Op dit moment zijn ‘cloud computing'-services een hot item. Cybercriminelen gebruikten deze dienst al veel langer. Zij hebben het model ‘crimeware as a service' (CaaS) ontwikkeld. Complete kits en botnets worden verhuurd op de ondergrondse marktplaatsen. Voor een gering bedrag huurt men een botnet en men krijgt er support en garantie bij. Werkt een server niet, geen probleem, ze vervangen de niet werkende server voor een andere (gehackte) server.
Gedurende het onderzoek naar aangetroffen malware werden verwijzingen aangetroffen die leidden naar een botnet gebaseerd op Zeus. Zeus is een crimeware-kit die voor tussen de 500 en 600 dollar wordt aangeboden. Met deze kit is het mogelijk om malware te creëren waarin de ip-adressen staan vermeld die een geïnfecteerde computer moet benaderen en zodoende lid wordt van dat botnet. In de kit zitten allerlei exploits die op verschillende manieren kunnen worden gebruikt. De makers van Zeus zorgen voor regelmatige updates, immers als botherder met honderd computers stel je niets voor. Eenmaal een aantal exploits naar malware omgebouwd en deze worden verspreid op gehackte webservers. Vervolgens kunnen er allerlei technieken worden gebruikt om ervoor te zorgen dat mensen de betreffende malware activeren. Een veelgebruikte techniek is het plaatsen van een zogenaamd ‘i-frame' op een pagina die niet zichtbaar is. De bezoeker van de webpagina ziet dit niet, maar ondertussen wordt wel de exploit geladen die misbruik maakt van de webbrowser van de gebruiker.
De aangetroffen malware op de Nederlandse websites en webservers werd geanalyseerd. Bestandsnamen zoals Mario en Tetris werden aangetroffen om slachtoffers te doen denken dat het om spelletjes gaat.

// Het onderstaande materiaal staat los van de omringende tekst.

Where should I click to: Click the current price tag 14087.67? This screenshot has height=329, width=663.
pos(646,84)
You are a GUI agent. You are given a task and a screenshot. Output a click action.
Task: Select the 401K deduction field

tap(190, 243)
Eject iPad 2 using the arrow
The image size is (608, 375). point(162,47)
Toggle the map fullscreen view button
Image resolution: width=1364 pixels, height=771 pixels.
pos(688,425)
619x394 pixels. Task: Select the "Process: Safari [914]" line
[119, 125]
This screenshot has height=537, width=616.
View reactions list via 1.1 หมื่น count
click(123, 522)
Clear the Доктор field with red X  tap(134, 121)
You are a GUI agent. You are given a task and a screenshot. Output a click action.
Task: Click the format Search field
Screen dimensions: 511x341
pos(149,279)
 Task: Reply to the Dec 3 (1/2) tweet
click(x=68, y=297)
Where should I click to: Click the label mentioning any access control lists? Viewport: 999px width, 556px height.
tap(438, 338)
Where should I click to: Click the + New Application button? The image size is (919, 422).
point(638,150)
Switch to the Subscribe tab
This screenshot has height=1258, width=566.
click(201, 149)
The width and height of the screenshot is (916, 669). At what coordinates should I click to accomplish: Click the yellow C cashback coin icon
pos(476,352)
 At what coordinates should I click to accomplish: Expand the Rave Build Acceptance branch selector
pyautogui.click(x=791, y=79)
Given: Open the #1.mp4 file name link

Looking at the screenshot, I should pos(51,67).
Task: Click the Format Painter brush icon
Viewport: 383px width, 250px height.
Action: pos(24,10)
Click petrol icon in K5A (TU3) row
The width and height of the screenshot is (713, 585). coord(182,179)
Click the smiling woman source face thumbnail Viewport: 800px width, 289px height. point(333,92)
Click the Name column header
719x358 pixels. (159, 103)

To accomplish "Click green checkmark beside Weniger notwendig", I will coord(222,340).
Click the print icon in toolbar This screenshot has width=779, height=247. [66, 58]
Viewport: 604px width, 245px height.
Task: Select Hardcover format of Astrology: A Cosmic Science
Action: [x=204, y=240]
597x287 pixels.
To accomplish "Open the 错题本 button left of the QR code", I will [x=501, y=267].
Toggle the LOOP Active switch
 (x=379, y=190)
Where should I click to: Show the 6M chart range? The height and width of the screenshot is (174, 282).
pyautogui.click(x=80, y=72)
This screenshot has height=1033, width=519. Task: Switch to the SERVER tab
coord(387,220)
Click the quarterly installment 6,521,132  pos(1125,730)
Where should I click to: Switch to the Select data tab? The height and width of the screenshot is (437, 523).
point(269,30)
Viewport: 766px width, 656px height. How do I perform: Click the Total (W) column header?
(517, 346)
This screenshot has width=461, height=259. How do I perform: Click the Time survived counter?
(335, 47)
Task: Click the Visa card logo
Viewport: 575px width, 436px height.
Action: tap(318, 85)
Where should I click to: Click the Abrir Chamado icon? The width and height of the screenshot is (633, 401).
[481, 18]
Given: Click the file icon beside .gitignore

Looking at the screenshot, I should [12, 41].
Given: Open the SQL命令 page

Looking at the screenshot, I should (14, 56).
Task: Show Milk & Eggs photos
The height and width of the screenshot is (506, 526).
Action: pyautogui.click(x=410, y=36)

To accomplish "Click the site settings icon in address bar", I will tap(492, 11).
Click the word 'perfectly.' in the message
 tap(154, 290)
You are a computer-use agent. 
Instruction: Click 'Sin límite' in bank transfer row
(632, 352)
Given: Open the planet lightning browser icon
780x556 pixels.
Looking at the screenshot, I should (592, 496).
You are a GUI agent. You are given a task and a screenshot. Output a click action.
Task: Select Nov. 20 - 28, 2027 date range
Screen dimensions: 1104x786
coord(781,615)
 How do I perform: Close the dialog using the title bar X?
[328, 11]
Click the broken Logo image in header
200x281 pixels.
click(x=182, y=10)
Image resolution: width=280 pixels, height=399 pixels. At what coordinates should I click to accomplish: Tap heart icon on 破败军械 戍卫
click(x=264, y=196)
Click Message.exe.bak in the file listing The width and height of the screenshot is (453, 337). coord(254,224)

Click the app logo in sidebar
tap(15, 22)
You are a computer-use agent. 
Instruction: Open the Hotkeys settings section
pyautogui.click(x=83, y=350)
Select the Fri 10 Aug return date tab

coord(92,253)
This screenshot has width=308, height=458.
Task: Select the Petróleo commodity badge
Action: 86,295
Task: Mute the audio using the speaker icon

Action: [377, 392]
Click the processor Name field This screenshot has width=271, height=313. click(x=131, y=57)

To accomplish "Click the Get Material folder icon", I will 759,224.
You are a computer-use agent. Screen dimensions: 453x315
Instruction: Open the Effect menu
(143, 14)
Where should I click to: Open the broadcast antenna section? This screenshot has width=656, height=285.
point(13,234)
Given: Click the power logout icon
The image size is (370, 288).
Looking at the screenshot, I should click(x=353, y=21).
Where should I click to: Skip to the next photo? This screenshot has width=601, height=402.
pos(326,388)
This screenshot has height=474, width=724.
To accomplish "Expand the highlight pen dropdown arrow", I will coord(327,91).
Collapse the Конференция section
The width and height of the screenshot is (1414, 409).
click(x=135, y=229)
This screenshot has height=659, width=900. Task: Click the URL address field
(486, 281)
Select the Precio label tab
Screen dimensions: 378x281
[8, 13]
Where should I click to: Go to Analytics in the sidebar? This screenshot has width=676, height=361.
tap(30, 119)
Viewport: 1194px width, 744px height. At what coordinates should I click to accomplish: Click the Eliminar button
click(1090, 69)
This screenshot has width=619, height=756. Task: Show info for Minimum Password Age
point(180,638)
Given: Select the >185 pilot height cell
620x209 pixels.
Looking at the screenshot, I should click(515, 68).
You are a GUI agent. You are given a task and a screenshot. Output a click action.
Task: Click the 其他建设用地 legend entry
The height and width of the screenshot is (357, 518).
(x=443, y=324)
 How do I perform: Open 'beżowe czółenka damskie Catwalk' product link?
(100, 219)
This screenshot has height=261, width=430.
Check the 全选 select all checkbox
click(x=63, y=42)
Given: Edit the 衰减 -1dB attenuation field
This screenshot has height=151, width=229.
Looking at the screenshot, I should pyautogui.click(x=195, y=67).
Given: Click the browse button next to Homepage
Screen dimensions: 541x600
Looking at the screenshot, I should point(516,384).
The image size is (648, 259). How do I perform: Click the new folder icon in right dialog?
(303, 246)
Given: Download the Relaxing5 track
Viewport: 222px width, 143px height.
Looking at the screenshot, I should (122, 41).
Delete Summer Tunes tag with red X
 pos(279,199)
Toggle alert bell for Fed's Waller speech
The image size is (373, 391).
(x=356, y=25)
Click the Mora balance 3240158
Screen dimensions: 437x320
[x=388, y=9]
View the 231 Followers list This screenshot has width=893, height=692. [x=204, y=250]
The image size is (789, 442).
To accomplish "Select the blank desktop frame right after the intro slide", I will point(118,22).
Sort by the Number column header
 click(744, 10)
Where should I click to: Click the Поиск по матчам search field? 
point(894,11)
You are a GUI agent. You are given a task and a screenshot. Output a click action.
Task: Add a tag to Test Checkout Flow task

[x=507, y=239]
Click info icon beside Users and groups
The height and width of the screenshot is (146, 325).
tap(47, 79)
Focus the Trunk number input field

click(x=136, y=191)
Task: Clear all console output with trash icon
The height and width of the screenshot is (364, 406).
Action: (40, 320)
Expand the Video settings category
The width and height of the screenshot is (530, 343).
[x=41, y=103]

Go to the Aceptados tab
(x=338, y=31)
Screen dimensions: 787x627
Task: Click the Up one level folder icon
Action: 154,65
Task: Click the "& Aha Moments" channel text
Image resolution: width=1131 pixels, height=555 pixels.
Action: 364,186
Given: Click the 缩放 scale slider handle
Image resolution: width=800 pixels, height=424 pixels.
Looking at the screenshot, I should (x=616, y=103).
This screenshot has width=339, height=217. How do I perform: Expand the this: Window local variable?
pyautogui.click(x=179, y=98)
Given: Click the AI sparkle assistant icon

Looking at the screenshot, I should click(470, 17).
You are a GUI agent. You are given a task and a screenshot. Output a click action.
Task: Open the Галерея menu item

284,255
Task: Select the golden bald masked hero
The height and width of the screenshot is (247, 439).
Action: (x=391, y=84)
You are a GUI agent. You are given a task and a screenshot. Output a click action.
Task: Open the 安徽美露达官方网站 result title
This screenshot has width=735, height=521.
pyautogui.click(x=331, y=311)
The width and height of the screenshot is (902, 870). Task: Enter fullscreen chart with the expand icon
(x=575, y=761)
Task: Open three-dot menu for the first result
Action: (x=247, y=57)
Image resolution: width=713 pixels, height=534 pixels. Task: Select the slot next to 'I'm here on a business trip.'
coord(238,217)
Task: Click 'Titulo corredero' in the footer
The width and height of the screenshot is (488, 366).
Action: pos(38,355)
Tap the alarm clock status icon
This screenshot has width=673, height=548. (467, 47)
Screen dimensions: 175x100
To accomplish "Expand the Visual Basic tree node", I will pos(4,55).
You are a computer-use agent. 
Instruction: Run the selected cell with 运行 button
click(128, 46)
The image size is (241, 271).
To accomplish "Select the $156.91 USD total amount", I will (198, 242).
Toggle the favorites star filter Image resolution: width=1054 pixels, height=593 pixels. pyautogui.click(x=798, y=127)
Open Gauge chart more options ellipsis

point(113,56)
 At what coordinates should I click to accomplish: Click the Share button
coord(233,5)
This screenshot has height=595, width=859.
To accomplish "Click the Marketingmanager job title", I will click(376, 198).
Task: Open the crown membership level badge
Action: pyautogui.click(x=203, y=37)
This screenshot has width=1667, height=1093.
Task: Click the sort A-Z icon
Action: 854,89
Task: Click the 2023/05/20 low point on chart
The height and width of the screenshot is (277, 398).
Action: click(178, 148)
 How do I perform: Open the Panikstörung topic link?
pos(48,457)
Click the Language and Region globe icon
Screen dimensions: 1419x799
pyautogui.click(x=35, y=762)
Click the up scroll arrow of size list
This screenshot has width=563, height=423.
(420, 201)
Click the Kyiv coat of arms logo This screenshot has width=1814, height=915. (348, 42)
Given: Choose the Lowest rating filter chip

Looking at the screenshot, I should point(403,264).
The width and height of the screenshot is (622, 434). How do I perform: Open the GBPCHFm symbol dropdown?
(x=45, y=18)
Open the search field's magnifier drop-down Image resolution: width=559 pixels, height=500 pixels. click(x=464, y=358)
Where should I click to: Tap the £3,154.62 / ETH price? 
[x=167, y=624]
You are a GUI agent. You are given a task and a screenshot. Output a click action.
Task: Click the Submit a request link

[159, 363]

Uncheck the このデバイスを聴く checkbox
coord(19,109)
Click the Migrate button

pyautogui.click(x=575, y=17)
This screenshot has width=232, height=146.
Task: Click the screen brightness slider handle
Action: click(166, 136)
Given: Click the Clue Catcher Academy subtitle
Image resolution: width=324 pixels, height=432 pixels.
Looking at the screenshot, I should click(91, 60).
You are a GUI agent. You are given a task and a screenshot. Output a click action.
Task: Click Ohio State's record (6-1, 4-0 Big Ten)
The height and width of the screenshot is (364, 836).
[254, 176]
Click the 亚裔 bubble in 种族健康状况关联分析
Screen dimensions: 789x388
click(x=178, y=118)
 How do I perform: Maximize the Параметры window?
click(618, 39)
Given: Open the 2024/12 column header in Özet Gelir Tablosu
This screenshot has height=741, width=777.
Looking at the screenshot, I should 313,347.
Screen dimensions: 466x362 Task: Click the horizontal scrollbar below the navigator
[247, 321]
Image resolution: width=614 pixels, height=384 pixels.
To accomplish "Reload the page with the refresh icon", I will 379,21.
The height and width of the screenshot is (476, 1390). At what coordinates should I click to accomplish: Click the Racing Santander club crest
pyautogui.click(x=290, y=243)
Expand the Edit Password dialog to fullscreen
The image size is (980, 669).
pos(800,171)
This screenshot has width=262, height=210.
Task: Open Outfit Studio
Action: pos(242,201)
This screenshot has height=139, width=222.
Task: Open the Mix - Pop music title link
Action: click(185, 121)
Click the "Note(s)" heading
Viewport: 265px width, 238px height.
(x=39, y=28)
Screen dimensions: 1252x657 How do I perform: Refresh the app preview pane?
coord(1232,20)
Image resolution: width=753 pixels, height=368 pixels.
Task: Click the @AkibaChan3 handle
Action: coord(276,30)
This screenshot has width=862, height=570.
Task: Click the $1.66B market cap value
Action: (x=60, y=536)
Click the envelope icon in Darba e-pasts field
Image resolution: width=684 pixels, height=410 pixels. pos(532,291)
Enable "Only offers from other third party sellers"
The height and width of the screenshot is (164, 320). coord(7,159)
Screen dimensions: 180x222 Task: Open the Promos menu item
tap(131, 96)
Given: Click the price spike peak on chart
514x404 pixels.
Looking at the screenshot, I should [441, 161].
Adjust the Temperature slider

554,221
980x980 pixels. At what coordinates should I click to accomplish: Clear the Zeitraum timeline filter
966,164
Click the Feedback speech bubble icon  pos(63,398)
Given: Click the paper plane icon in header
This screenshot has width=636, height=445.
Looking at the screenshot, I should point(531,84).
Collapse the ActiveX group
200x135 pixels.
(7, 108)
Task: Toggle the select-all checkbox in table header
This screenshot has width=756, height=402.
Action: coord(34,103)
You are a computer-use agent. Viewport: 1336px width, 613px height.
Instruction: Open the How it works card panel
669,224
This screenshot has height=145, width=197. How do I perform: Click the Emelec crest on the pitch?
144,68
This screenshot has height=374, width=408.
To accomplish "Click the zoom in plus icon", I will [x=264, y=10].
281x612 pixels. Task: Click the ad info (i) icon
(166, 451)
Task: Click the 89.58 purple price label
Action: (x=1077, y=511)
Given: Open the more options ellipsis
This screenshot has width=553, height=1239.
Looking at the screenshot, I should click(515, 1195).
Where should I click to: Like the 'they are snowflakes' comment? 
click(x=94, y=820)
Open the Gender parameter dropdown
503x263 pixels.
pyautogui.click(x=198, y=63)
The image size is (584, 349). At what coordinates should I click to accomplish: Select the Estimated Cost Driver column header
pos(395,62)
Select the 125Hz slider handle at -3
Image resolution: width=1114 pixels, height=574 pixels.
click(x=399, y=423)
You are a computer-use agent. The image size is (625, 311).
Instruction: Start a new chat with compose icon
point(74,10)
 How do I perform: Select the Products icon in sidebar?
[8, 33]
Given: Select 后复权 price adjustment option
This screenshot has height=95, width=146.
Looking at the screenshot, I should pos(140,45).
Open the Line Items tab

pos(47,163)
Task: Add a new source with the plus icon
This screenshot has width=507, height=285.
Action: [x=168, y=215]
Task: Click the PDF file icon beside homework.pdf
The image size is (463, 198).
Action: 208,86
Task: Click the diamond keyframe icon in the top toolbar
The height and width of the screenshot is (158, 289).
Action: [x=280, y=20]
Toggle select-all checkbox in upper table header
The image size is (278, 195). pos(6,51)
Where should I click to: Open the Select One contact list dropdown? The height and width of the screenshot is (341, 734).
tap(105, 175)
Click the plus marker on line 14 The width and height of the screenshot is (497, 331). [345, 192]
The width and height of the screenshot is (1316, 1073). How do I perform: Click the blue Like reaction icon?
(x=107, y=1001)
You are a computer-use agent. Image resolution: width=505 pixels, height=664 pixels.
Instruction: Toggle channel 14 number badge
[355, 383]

Uit analyse is gebleken dat het een trojan betrof die zich als eerste aanmeldt bij het botnet. Vervolgens werd alles met betrekking tot online-banking op de besmette computer gelogd en verstuurd naar de eigenaar van het botnet. Tevens is de trojan in staat om andere malware te downloaden in het geval van detectie door antivirussoftware. Bij het onderzoeken werd middels de website Virustotal gekeken in hoeverre deze trojan gedetecteerd werd door antivirussoftware. Hieruit blijkt dat maar twee van de 41 av-scanners de trojan detecteerden.
Welke twee virusscanners waren dat?
En zijn dat dan ook de beste scanners?